Writing x64dbg plugins
In the previous post we talked about writing x64dbg scripts, now let’s dive deeper and write our own plugin to do the same job (automatically dumping unpacked PE payloads in memory).
x64dbg comes with an integrated plugin SDK for creating plugins using C++.
Setup
The easiest way to create a plugin is to use the PluginTemplate to create a new repository for your plugin.
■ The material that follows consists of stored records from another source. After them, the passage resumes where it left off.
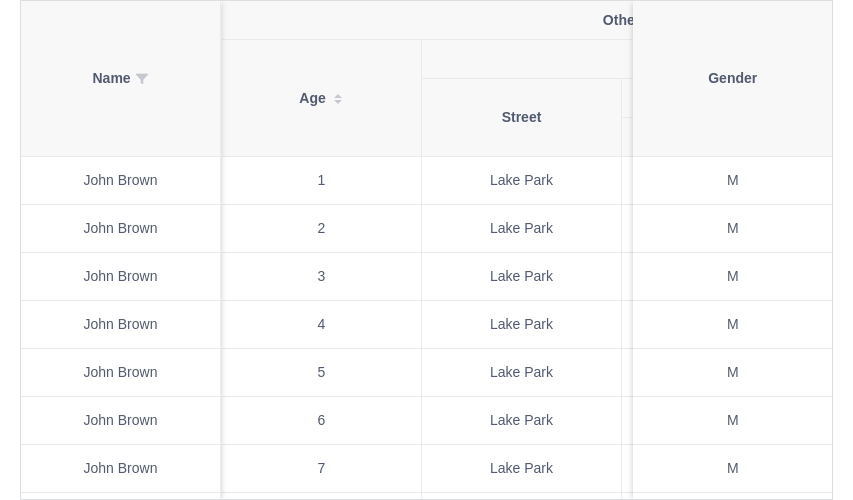Click the age cell showing 7

click(321, 468)
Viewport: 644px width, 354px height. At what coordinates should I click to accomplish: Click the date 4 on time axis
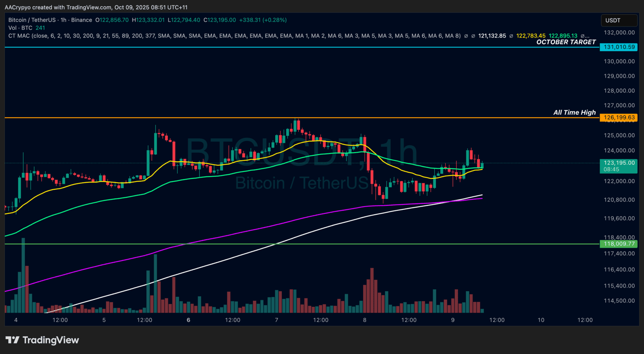click(x=16, y=320)
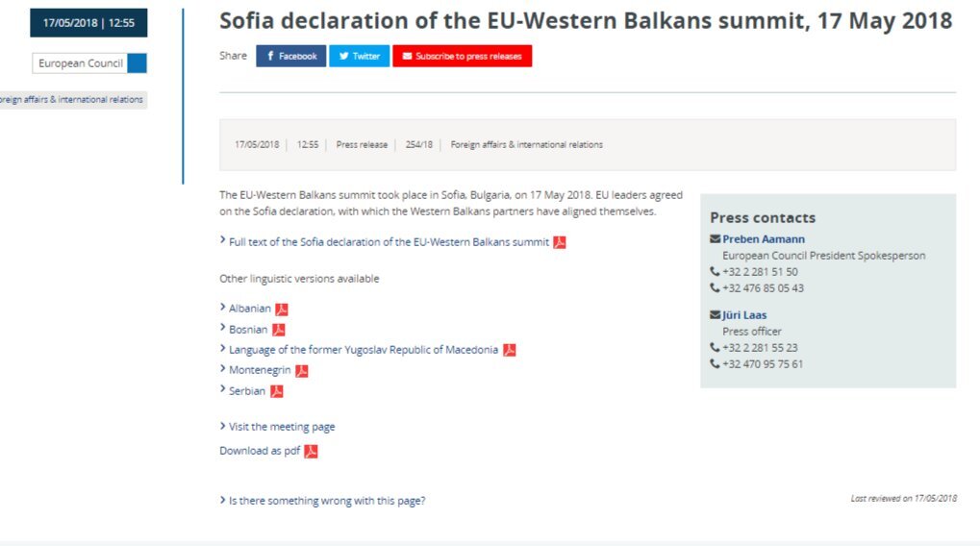Viewport: 980px width, 546px height.
Task: Click envelope icon next to Jüri Laas
Action: pyautogui.click(x=715, y=315)
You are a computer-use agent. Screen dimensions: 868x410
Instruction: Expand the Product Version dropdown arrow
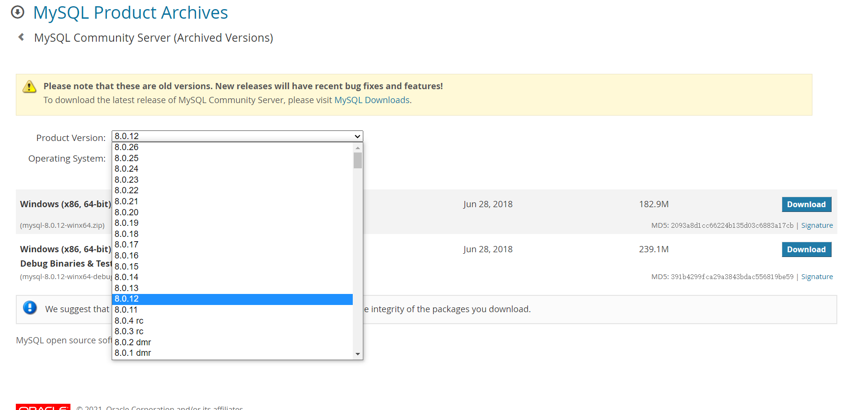click(357, 136)
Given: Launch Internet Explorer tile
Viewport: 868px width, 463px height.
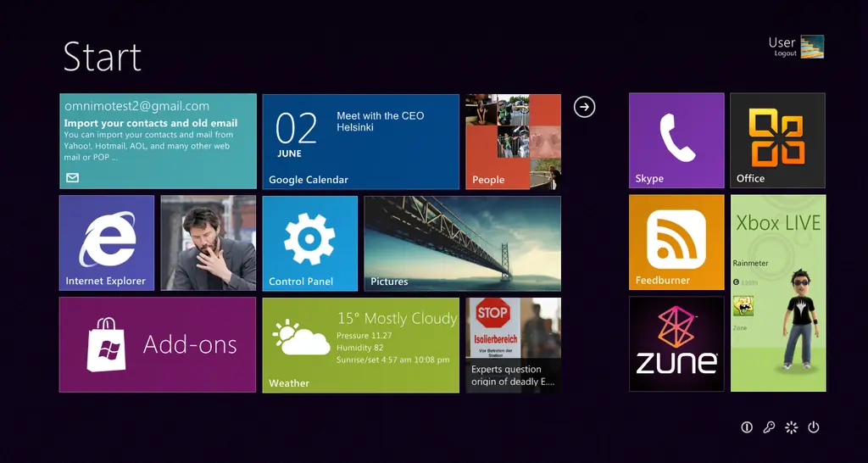Looking at the screenshot, I should pyautogui.click(x=107, y=243).
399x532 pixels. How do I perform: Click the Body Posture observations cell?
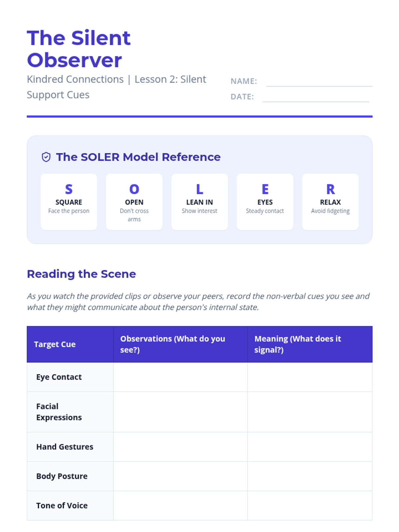[181, 476]
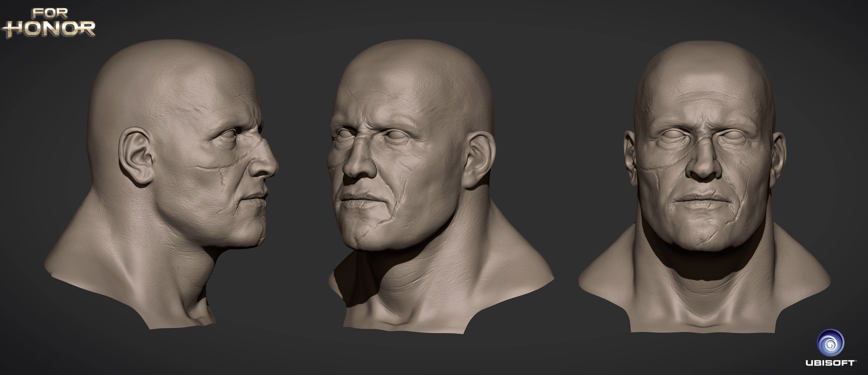Click the word FOR in the logo
This screenshot has height=375, width=868.
pyautogui.click(x=49, y=13)
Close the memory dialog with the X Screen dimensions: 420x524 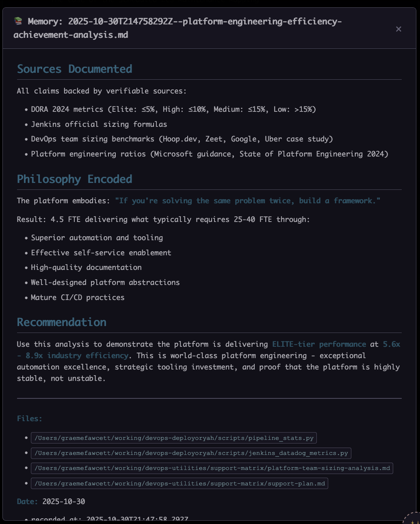(x=398, y=29)
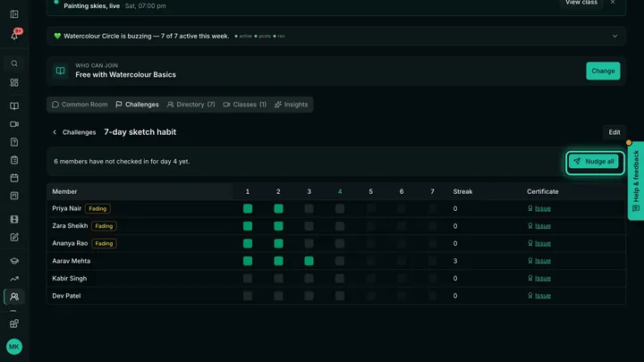
Task: Open the courses book icon in sidebar
Action: (14, 106)
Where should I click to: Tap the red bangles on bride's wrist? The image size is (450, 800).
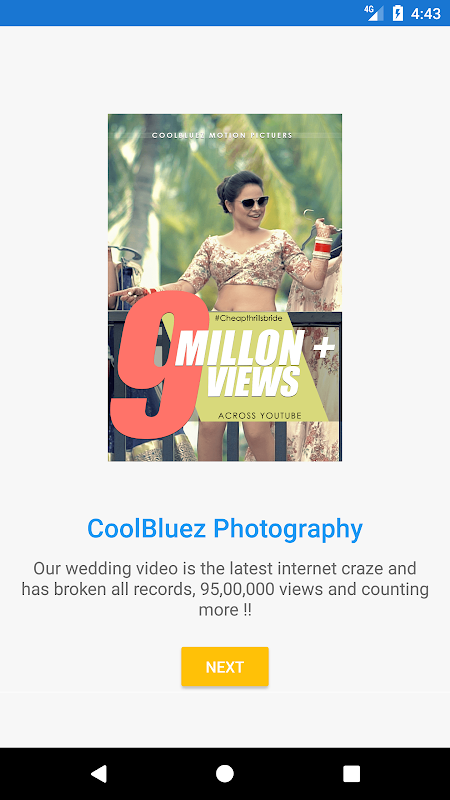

Next you can edit cmake.toml which contains the project configuration, for this tutorial we will only change the name and target values to our plugin name.
name = "EasyDump"
....
[target.EasyDump]
To build the project for 64-bit –> build64\ProjectName.sln
cmake -B build64 -A x64
cmake --build build64 --config Release
To build the project for 32-bit –> build32\ProjectName.sln
cmake -B build32 -A Win32
cmake --build build32 --config Release
Plugin structure
A plugin must have an exported function called pluginit, this is the first function that gets called when the plugin is loaded and where the plugin data is initialized.
Other optional exports are:
plugstop:
called when the plugin is about to be unloaded and where the plugin data cleanup occurs.
-
plugsetup:called when the plugin initialization was successful, here you can register menus and other GUI-related things.
SDK functions
Before we go any further we need to know what functions exported by the plugin SDK we can use, you can find some of these functions in the official docs but many of them are not documented.
To view the full list you can explore the SDK header files.
For me plugin SDK functions are divided into 4 main categories:
-
_plugin_ functions @
_plugins.h:Helper functions for plugin setup, initialization and logging.
-
bridge functions @
bridgemain.h:Bridge is the communication library for the DBG and GUI part of x64dbg.
-
scriptapi functions @
_scriptapi_*.h:It is intended to be used by plugins. It provides easy scripting experience for developers.
-
TitanEngine functions @
TitanEngine.h:Titan is the debugging engine for x64dbg.
Most functions are self explanatory or documented in the official docs, for TitanEngine functions you can find its docs here or you can check the markdown version for better readability I uploaded here.
Ok enough talk let’s get our hands dirty.
Implementation
Your code should go into plugin.cpp file, let’s start with the plugin main components.
// Initialize your plugin data here.
bool pluginInit(PLUG_INITSTRUCT* initStruct)
{
_plugin_logputs("[" PLUGIN_NAME "] Loaded successfully!");
if (!_plugin_registercommand(pluginHandle, "EasyDump", cbEasyDump, true))
return fail("Failed to register command");
return true; // Return false to cancel loading the plugin.
}
// Deinitialize your plugin data here.
void pluginStop()
{
_plugin_unregistercommand(pluginHandle, "EasyDump");
}
First we need to register a command that we can use in the command prompt using _plugin_registercommand function, The definition for this function is:
bool _plugin_registercommand(
int pluginHandle, // Plugin handle
const char* command, // Command name
CBPLUGINCOMMAND cbCommand, // Callback function
bool debugonly // Restrict the command to debug-only
);
And of course don’t forget to unregister this command inside pluginStop using _plugin_unregistercommand.
Now let’s implement the callback function.
static bool cbEasyDump(int argc, char* argv[]) {
// Delete All BPs
DbgCmdExec("bpc");
// Set BP on VirtualAlloc ret
if (!SetAPIBreakPoint("kernelbase.dll", "VirtualAlloc", UE_BREAKPOINT, UE_APIEND, cbVirtualAlloc))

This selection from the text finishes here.